The desirable properties of IPT inspired a family of IPT-like color spaces, with the main difference being the choice of transfer function. Obviously the family includes ICtCp, which uses a transfer function optimized for HDR (but which, sadly, makes it less suitable for general purpose use). The modern recipe for an IPT-like color space is to choose a transfer function, then optimize the matrix parameters for hue linearity and accurate prediction of lightness and chroma. Oklab is basically the result of applying that recipe, starting at the cube-root transfer function.

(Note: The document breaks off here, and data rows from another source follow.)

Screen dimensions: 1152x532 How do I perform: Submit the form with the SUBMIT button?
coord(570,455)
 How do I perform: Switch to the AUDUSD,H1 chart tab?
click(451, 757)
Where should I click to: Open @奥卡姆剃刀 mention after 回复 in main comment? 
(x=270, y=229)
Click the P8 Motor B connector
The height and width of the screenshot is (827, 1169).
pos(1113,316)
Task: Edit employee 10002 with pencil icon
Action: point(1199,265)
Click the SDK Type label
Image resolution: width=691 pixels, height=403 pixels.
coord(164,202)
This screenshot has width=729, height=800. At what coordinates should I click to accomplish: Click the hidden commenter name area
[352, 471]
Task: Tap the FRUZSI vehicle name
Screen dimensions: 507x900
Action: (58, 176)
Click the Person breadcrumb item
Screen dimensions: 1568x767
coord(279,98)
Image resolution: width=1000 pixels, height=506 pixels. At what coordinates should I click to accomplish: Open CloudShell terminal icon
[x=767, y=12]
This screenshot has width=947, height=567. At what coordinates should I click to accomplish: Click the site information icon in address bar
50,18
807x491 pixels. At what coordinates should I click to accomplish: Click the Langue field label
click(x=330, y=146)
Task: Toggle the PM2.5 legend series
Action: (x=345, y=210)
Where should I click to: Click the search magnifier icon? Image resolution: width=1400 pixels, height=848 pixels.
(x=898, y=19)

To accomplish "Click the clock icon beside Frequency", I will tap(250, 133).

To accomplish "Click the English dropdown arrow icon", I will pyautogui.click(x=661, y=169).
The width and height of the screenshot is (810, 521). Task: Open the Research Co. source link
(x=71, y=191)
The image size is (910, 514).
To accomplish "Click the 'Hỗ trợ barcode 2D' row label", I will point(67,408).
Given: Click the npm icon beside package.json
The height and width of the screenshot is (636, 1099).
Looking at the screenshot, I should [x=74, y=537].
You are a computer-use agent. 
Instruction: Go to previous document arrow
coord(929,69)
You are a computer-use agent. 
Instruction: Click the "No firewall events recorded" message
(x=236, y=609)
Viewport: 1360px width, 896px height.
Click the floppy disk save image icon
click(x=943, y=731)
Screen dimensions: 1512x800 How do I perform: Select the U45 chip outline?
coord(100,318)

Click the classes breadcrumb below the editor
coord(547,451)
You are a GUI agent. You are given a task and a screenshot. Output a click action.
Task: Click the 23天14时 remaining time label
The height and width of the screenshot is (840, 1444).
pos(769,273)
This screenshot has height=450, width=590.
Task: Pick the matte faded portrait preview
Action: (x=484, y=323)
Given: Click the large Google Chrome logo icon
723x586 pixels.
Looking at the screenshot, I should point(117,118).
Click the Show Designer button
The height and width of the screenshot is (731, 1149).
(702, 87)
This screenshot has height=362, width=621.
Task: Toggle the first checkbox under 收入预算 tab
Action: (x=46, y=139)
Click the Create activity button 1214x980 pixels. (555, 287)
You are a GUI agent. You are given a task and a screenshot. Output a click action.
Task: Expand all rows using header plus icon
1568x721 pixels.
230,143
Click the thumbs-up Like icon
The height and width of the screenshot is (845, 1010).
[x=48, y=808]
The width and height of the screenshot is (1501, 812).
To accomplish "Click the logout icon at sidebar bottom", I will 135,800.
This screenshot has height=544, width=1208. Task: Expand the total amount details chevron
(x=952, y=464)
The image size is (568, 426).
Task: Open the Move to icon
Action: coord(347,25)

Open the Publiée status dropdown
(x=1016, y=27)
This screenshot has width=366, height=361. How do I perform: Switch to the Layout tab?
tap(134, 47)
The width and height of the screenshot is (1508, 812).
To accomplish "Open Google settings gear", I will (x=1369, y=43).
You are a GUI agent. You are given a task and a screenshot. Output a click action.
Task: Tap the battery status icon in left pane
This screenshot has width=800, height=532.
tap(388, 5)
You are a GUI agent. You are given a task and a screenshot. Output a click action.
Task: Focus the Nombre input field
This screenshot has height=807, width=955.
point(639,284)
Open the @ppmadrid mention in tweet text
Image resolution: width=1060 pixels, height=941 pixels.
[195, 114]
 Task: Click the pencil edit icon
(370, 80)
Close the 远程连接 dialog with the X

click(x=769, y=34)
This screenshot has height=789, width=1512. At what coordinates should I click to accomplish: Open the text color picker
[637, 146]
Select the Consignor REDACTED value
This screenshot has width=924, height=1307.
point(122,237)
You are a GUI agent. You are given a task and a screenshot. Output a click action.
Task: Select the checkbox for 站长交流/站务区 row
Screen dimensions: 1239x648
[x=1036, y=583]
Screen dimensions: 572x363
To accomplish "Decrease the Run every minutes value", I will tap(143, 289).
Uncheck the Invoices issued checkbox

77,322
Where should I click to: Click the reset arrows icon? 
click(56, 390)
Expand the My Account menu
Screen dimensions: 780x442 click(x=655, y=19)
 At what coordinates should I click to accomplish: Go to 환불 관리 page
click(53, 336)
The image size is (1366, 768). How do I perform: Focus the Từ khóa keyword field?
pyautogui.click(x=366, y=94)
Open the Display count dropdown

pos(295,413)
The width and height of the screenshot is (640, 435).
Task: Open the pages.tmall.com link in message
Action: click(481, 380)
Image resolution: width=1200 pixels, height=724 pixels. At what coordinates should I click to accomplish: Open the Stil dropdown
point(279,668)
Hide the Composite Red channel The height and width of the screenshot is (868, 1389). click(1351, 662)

For most applications where CIELAB is used today, both IPT and Oklab are better alternatives. The choice between them is a judgment call, though Oklab does have better prediction of chroma and lightness.

Is an even better color space possible? I think so. I personally would like to see a transfer function with a little more contrast in the near-black region (closer to CIELAB), but this is something of a judgment call. I also think it’s possible to optimize on the basis of higher quality data; indexing off an existing color space retains any flaws in that space. Perhaps the biggest concern is that there is no one clear contender for a post-CIELAB standard. Another spin on Oklab with even higher quality data, and a consensus-building process, could be exactly that.

In the meantime, I can highly recommend Oklab for tasks such as making better gradients.

This blog post benefitted greatly from conversations with Björn Ottson and Jacob Rus, though of course my mistakes are my own.

Discuss on Hacker News.

Update 2021-01-29

I’ve added several more color spaces to the widget above.

One of the color spaces is linear mixing, which doesn’t have great hue linearity, and is perceptually way too light in the white-black ramp. But I include it for comparison because some have suggested that it is appropriate for gradients.

Another great resource for “better gradients” is Matt Deslaurier’s gradient Observable notebook. That now has an open source license and a correct implementation of XYB.

XYB

The XYB color space is part of JPEG XL, and thus its main motivation is image compression. Its hue linearity is not great, about halfway between CIELAB and IPT. However, it has a nice transfer function - it’s a cube root with an offset, which has generally similar darkness/lightness as CIELAB, but with smoother derivatives throughout. If I were to make a new color space, I would choose this transfer function.

SRLAB2

A very little known color space is SRLAB2 by Jan Behrens. It uses the CIELAB transfer function but updates the matrices for better hue linearity. Overall it performs very well; the only flaw I found is that the red-white ramp bends toward orange (as does CIELAB).

Juha Järvi has produced a gist analyzing SRLAB2 in more detail, and there is some Reddit discussion as well. Thanks to Juha for bringing this to my attention.